Une lumière tamisée filtrait à travers des carreaux sales. Tout était figé, coincé dans l'air, comme une pièce de monnaie qu'on retient avant qu'elle ne retombe.
Les établis, couverts de crasse, gardaient l’empreinte de gestes anciens. Une clé plate oubliée là, en équilibre, un chiffon gras roulé en boule reposant sur un filtre à air éventré. Les outils, suspendus à des crochets rouillés, formaient une étrange fresque silencieuse, rangés selon une logique que seul son père comprenait. Certains étaient couverts d’une fine pellicule de graisse figée, d’autres avaient des manches fissurés par les années et les mains calleuses.
Tout ici attendait une réparation qui ne viendrait plus.
Le sol en béton, constellé de taches d’huile noire, racontait l’histoire du lieu à sa manière. Chaque éclat, chaque trace, retraçait la mémoire d’un moteur démonté, d’une urgence un soir d’orage, ou d’un silence trop long après une dispute.
Un courant d’air glissa soudain sous la grande porte entrouverte. Il souleva une vieille affiche de rallye punaisée au mur. Elle claqua sèchement contre la tôle avant de retomber en frissonnant, révélant un coin jauni et déchiré. Une Lancia Delta y trônait, glorieuse et cabossée, figée dans une course ultime, tel un fantôme.

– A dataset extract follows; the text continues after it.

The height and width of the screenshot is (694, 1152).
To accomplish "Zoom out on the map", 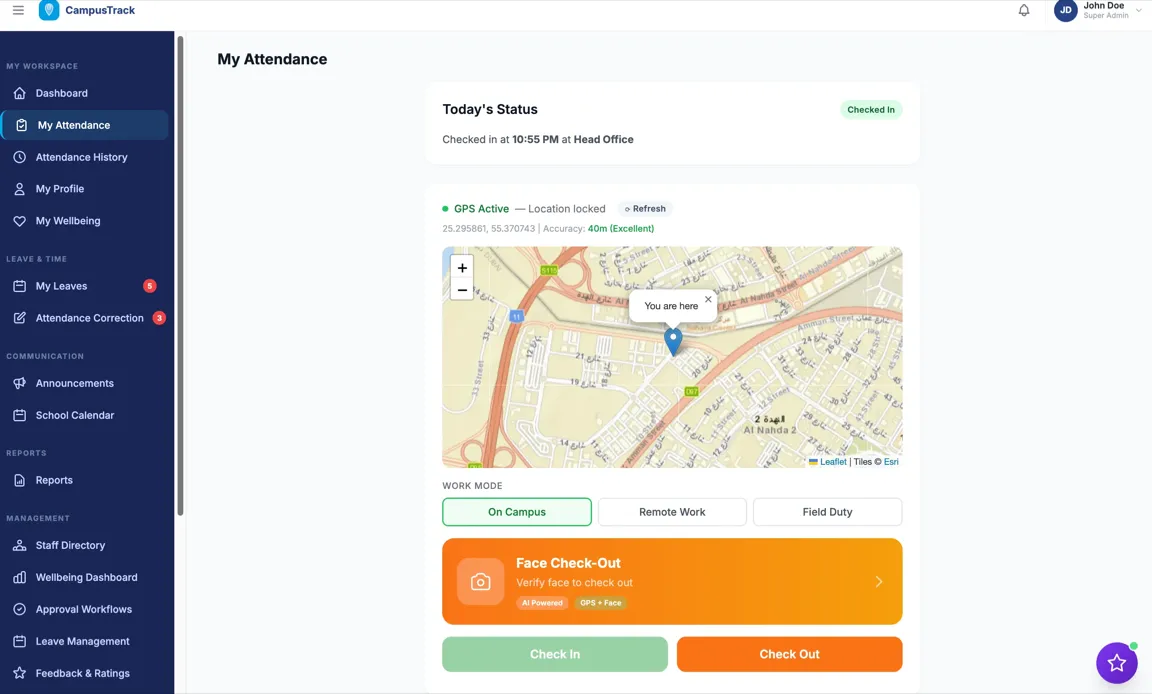I will click(x=462, y=290).
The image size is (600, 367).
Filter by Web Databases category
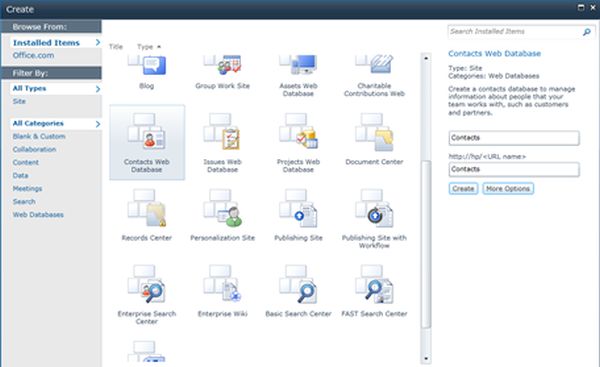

Dans un coin, un vieux bidon de carburant grinça sur son socle. L’odeur mêlée d’essence, de caoutchouc usé et de métal chaud flottait encore dans l’air. Le parfum tenace du passé. Le genre d’odeur qu’on ne sent plus, à force, mais qui revient d’un coup, sans prévenir, douloureusement.
C’était un univers à part. Et il avait été laissé là, comme en suspens, tel un royaume attendant son héritier. Jean-Philippe avança, lentement. Plus loin, deux voitures dormaient dans l’ombre. L’une, le capot ouvert, attendait, suspendue entre deux mondes. L’autre, calée contre le mur, semblait avoir abandonné la partie.
Il passa une main dans ses cheveux :
— On s'en occupera après.
Il sursauta et se retourna d’un bond. Il n’avait pas entendu les pas feutrés de l’homme qui se trouvait juste derrière lui.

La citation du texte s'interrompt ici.